Photos: An emerging Joburg neighborhood challenges Cape Town’s fickle hipster culture

Welcome to Jozi
Welcome to Jozi
Image: AP/Denis Farrell
We may earn a commission from links on this page.

Braamfontein, a recently lively corner of Johannesburg’s inner city, is becoming a new urban hub. A city often derided for its inaccessibility, and perceived as dangerous, has begun to confidently assert itself on its own terms.

For South Africans, Johannesburg is an aspirational city where people come to make money. The city’s middle class has become far more racially diverse in the last 20 years, and the old city centre has become a new object of fascination for these traditional suburbanites.

This renewed interest is both welcomed and criticized. The city centre holds immense potential for improvement and requires investment, but, the challenge will be if this can happen without marginalizing the neighborhoods’ residents.

Image for article titled Photos: An emerging Joburg neighborhood challenges Cape Town’s fickle hipster culture
Image: Brett Rubin

Braamfontein is the result of such ‘regeneration’. Located in a northern portion of the city centre, separated from the true old central business district by Johannesburg’s river of train tracks, the area hosts a vibrant student population and has seen sustained investment from a range of sources.

A Braamfontein alleyway
A Braamfontein alleyway
Image: Brett Rubin

Alive with students and a new found energy, Braamfontein reflects a messy new Johannesburg cool. Not as self-conscious and fickle as Cape Town hipster culture, this urban street lifestyle plays out across the area. It has begun to define the young Johannesburg urbanite. With this comes espresso, art, and independent stores. For example Post, a corner coffee shop is described by owners, Claudia Morgado, Erik Wright, and Adrian Ferreira as driven by, ‘the desire to create a daily meeting place, a public space.’

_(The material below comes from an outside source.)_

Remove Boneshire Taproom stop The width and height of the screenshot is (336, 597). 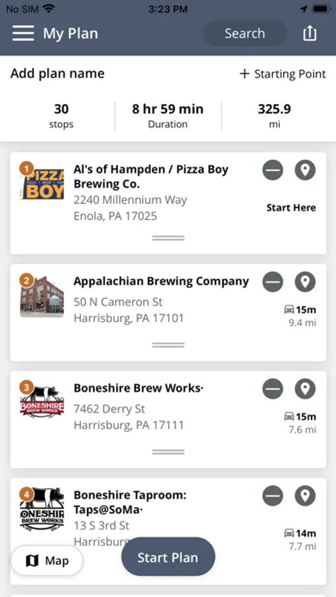coord(272,496)
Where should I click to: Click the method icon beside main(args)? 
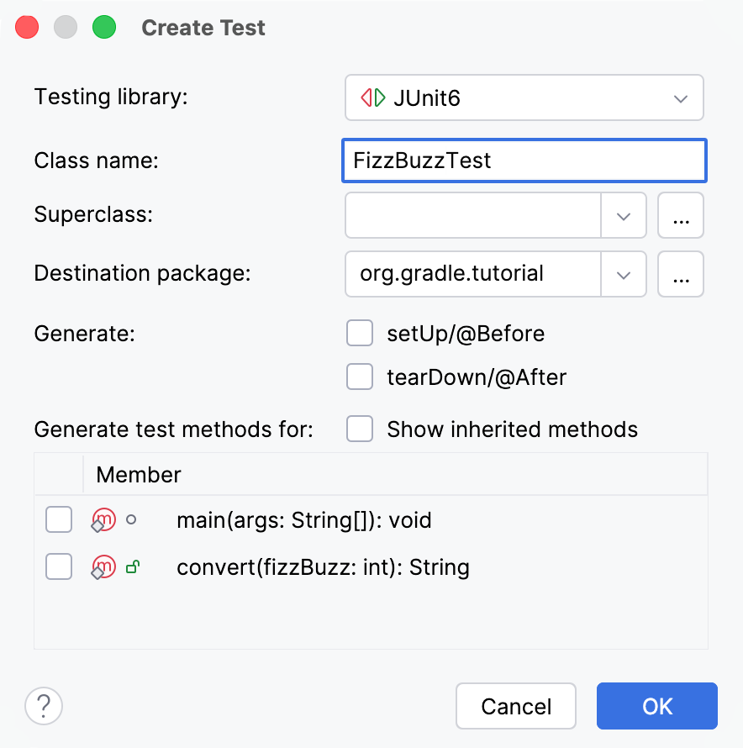pyautogui.click(x=103, y=519)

A few stores down, renowned industrial designers Katy Taplin and Adriaan Hugo, known as Dokter and Misses, set up shop. Taplin explains their reason for being located in Johannesburg, ‘We feel that Joburg has become part of our identity and although Cape Town’s lifestyle and design scene is alluring we’re very happy in rough and ready Jozi.’

One of Braamfontein’s new coffee shops reflecting the style of Joburg’s new urbanites
One of Braamfontein’s new coffee shops reflecting the style of Joburg’s new urbanites
Image: Brett Rubin
Image for article titled Photos: An emerging Joburg neighborhood challenges Cape Town’s fickle hipster culture
Image: Brett Rubin

Known for their graphic, angular and simple household wares that range from bent shelving to playful lighting, the duo have begun to explore new African influences.

For example, their Kassena Town range of furniture was inspired by ‘the adobe homes built and decorated by the Kassena people from the Tiébélé region on the border of Ghana and Burkina Faso says Taplin. Four pieces from the collection are currently on exhibition in New York, and recent work by Dokter and Misses appeared at Design Miami 2014.

Image for article titled Photos: An emerging Joburg neighborhood challenges Cape Town’s fickle hipster culture
Image: Brett Rubin

Braamfontein’s urbanites, suburbanites, coffee patrons, designers, and nostalgists all overlap in the area’s new spaces. Johannesburg’s slow and measured transition to a new, more urban, and less divided city in Braamfontein enables an exchange that gives life to the city’s foremost creatives.

Braamfontein, Johannesburg on a Saturday Morning
Braamfontein on a Saturday Morning
Image: Guy Trangoš

While a small portion of the mixed middle class embrace the city today, the city needs to ensure this slow urban change benefits all residents. Programs that see new private developers contributing towards social housing, social facilities and public spaces would go a long way to achieving a city that through creativity, entrepreneurialism, and greater equality truly embraces its African-ness.